The Global Media Business Weekly

American Media acquires (most of) Bauer USA

David Pecker’s American Media Inc is buying Bauer’s US celebrity weeklies In Touch, Life & Style and Closer (and nine teenage magazines) for a price believed to be $80m. The deal leaves Bauer’s once-dynamic 37-year-old New York business with just three ho-hum women’s magazines.  That’s a significant pull-back by Bauer and means that AMI – which publishes the National Enquirer, Star magazine, OK!, US Weekly and several smaller supermarket tabloids – now sells more than 1m celebrity magazines every week, in addition to Shape and Men’s Fitness.

It marks further consolidation in the churning US magazine market after the acquisition of Time Inc (by Meredith), Rodale (Hearst), Rolling Stone (Penske) and US Weekly and Men’s Journal (AMI).  That’s almost $3.3bn spent on US magazines in little more than a year. And still to come is Meredith’s auction next month of Time, Fortune, Sports Illustrated and Money. Pecker’s supermarket weeklies are singular publishing. Their revenues depend on scandalous cover stories that persuade people to pick up and buy at the checkout: it’s clickbait in print. He now dominates this tabloid category but Meredith’s high-flying People remains the most profitable US magazine of all, with a larger circulation than all AMI’s weeklies combined – and a better class of gossip. But Pecker will intensify the chase.

He is the one-time accountant who became a publisher after working with Peter Diamandis to acquire CBS’s specialist magazine portfolio (Woman’s Day, Car & Driver, Road and Track et al) for $650m in 1987. The portfolio was flipped to Hachette for $1bn a year later. It was a dealmaking masterclass for Pecker. But, for all the AMI thrills and spills of the past 20 years (including a $1bn bankruptcy in 2010, and Pecker’s front-line role in picking the racy covers that make and break screen stars and politicians), he may now be best known as a close friend of President Trump.
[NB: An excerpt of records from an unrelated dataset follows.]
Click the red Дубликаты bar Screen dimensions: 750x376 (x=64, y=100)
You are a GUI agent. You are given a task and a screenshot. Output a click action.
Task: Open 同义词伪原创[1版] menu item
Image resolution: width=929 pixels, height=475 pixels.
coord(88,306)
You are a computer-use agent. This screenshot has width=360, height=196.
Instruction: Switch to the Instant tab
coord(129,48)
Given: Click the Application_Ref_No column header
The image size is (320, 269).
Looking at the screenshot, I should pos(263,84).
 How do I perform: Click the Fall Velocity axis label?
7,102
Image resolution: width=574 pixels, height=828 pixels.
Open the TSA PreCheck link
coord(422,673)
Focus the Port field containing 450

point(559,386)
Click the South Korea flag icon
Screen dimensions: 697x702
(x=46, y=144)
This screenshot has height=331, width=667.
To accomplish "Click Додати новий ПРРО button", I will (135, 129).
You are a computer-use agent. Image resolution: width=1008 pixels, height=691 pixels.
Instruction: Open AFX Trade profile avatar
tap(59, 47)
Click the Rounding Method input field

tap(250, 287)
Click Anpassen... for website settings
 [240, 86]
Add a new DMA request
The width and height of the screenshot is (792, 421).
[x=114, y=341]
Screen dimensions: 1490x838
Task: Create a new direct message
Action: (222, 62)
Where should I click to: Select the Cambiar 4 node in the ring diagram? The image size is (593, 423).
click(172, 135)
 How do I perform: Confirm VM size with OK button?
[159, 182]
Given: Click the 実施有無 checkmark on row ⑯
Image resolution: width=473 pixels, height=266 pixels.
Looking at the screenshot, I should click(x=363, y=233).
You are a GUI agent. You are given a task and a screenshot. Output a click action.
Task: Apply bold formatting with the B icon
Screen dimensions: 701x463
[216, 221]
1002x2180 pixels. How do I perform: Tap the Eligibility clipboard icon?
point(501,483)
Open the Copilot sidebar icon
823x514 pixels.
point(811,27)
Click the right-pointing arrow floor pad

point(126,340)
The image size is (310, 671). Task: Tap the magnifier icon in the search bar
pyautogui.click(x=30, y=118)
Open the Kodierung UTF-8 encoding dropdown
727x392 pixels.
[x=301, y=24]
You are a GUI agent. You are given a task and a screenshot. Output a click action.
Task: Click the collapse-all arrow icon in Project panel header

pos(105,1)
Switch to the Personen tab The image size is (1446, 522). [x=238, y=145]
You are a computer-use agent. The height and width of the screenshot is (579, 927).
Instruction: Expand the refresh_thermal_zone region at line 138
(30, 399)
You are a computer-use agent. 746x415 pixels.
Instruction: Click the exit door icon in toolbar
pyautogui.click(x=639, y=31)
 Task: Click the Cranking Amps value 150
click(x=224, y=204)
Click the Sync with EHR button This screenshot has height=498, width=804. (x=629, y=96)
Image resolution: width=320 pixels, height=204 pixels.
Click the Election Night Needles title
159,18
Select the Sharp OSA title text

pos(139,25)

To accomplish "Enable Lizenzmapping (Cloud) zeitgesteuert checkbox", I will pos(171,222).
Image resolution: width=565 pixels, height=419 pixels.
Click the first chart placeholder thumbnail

This week, he was even called as a witness to the Mueller enquiry into the conduct of the 2016 presidential campaign. It is too ironic that Trump’s best buddy is himself the creator of so much fake news. National Enquirer readers don’t get to read much about those wild Trump stories of girls and pay-offs which are exercising the president’s lawyers. Trump’s life should be red meat for the AMI tabloids but not a bit of it. Instead, he is treated to the kind of guff that – in the 1990s – Pecker weaved through his fawning Trump Style magazine. But David Pecker knows how to make money from magazines and – like, say, Richard Desmond in the UK this past 30 years – he can be relied upon to keep upstaging the old stagers of traditional media. For the endlessly-fascinating Bauer Media, though, the US sell-off marks a new decisiveness just as its revitalised management team is squeezing results from the turnround of high-priced magazine acquisitions in the UK and Australia. It’s a fair bet that the €2bn family-owned German company – which never used to sell anything or retreat from anywhere – will soon quit the US altogether, to concentrate longterm in Europe and the AsiaPacific on its fast-growing radio, TV and streaming.